[Cython] Rewriting/compiling parts of CPython's stdlib in Cython
robertwb at math.washington.edu
Fri Mar 25 19:03:51 CET 2011
On Fri, Mar 25, 2011 at 6:42 AM, Stefan Behnel <stefan_ml at behnel.de> wrote:
> Sturla Molden, 25.03.2011 14:03:
>> Den 24.03.2011 20:38, skrev Robert Bradshaw:
>>> I started a list at http://wiki.cython.org/Unsupported . I'd say we
>>> can be as compatible as Jython/IronPython is, and more than CPython is
>>> between minor versions. I would be happy with a short, well-justified
>>> list of differences.
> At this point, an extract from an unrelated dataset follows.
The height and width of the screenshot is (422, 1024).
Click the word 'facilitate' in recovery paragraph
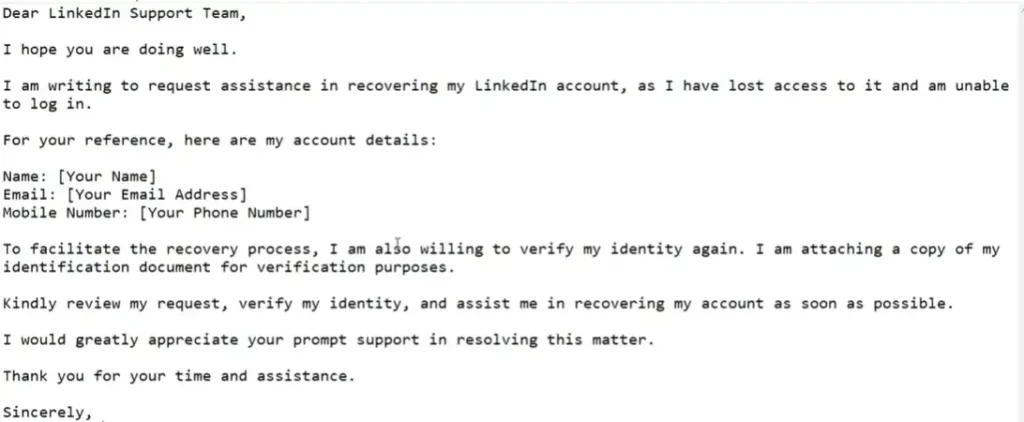coord(75,249)
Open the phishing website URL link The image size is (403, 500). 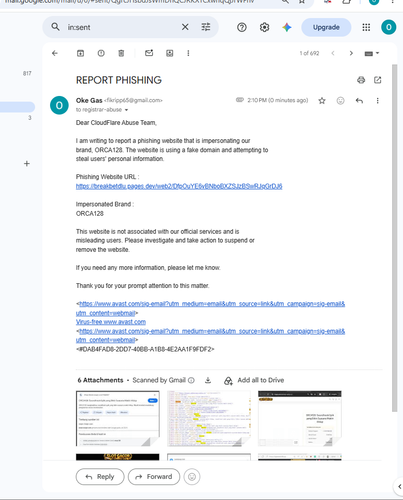[179, 186]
This will be clearer once the community (which
>>> we're a part of) defines what Python vs. implementation details means.
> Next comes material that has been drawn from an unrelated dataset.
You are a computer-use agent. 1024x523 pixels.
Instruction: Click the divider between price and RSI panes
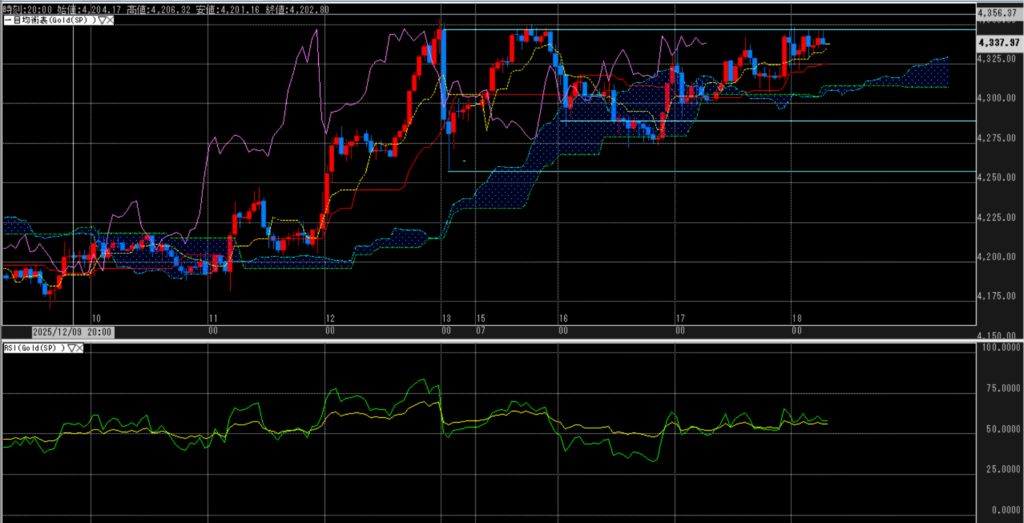coord(500,340)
>> Looking at Guido's comment, Cython must be able to compile all valid
>> Python if this will have any chance of success.
Good thing that's our goal (pending an actual definition of "all valid Python.")
> I think there are two levels of required compatibility, the lower one of
> which applies to a reimplementation of C modules in Cythen. That's the
> reason why I see that as the more worthwhile goal for now.
>> Is the plan to include Cython in the standard library? I don't think a
>> large external dependency like Cython will be accepted unless it's a part
>> of the CPython distribution.
> It was the plan a while ago, but the problem is that Cython's evolution (and
> stability) isn't very much in line with that of CPython. I'm not as
> pessimistic as you seem to be, though. From the POV of CPython, Cython is
> basically just a build tool. We could try to come up with a release series
> that we consider stable enough to base CPython on it. If we agree to
> maintain that for the whole lifetime of the corresponding CPython
> release(s), it wouldn't necessarily have to be part of CPython itself
> (although it could...)
As a first step, CPython would just ship the generated C, only
requiring Cython as a development dependency, not a build dependency.
This would also be safer from the stability POV.
>> Why stop with the standard library? Why not implement the whole CPython
>> interpreter in Cython?
> No-one said we'd stop there. ;)
Of course the CPython interpreter is a large, fairly-optimized C
codebase already, so the pitfalls of just re-writing it for the sake
of re-writing it probably outweigh the gains.
> However, going down that route will quickly turn into a problem of
> boot-strapping. How would you run Cython without a Python interpreter? Would
> you need an old interpreter installed in order to run Cython to build a new
> one? Currently, you only need a C compiler and cmmi tools. I could easily
> understand anyone who'd reject entering into such a recursive dependency.
It would be as easy as bootstrapping gcc... :).